The obvious omens include the undeniable fact that orchestras, ballet companies, and opera companies everywhere are hemorrhaging audiences, ergo financial supporters. All but a few of the best-endowed big-city institutions are running major deficits, and many have gone under. Why?
For starters, our schools have failed us. Most primary and secondary teachers are increasingly out of touch with the classics, and school music budgets are always the first to be cut (halftime marching bands excepted). Many among the brightest and best of recent American generations still can’t tell Beethoven from borscht.
Profit-driven media brainwashing has succeeded in molding public tastes and demand, and we’ve crowned pop culture king. “Crossover” music illustrates the pervasive dumbing-down of our great musical monuments: folks think that their Il Divo or Bond albums make them classical fans. Great music’s stuffy, elitist image makes it distinctly uncool to the masses. Small wonder that most classical audiences these days are predominantly gray-haired.
Media coverage of the performing arts has declined apace. Only prestige rags like The New York Times still hire staff critics; real estate in most newspapers has become too precious to waste on minority tastes (except in the City Paper, or you wouldn’t be reading this). Classical radio stations are an endangered species, largely due to the scarcity of farsighted corporate sponsors that still value great art over ratings and profits: witness Texaco’s recent abandonment of weekly Metropolitan Opera broadcasts after more than half a century. The government is no help. The current administration, at least, is indifferent — even hostile — to the arts: consider the drying-up of federal support to NPR and recent efforts on Capitol Hill to recast public broadcasting in conservative guise.

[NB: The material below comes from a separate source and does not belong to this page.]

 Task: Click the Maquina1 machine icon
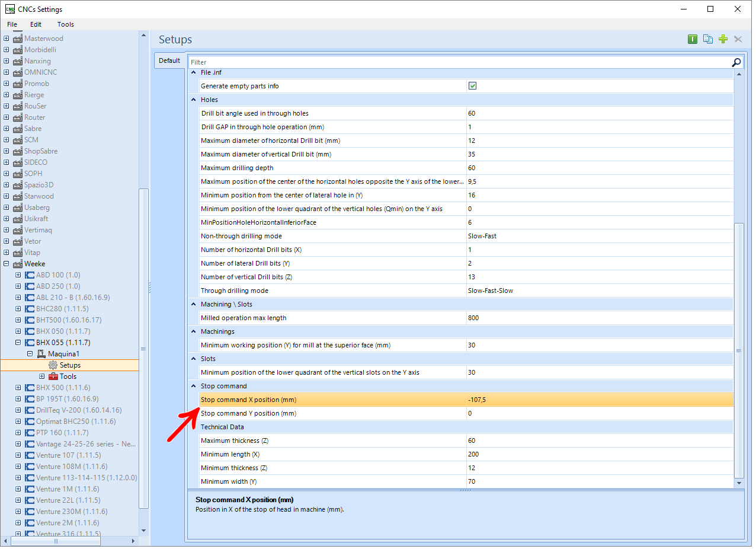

Then there are the depredations of the information age: the internet, in unholy alliance with CD burners and iPods, is laying waste to the recording industry. Classical recordings, long subsidized by pop profits in this country, are increasingly vetoed by uncouth executives mindful only of the ever-tighter bottom line. Digital gizmos of every ilk bombard us with cyber-garbage from all sides. We’re forgetting how to sniff the immortal musical roses that have sweetened life on our planet for centuries.
The picture is grim — but don’t despair, not yet. Classical music will never die; civilization will never turn its back completely on mankind’s enduring cultural achievements. At worst, it will simply fade into ever-geekier obscurity — defended only by academia, big-city artistic enclaves, nations that still have their cultural priorities straight, and classical nerds like me.
We who love great music must realize that the future of our art is in our own hands. If we can get our act together, starting at the grassroots level, the downward death-spiral that the music press keeps yammering on about can be slowed, and perhaps even checked — but expect further casualties. Let’s find some ways to make sure they aren’t local ones.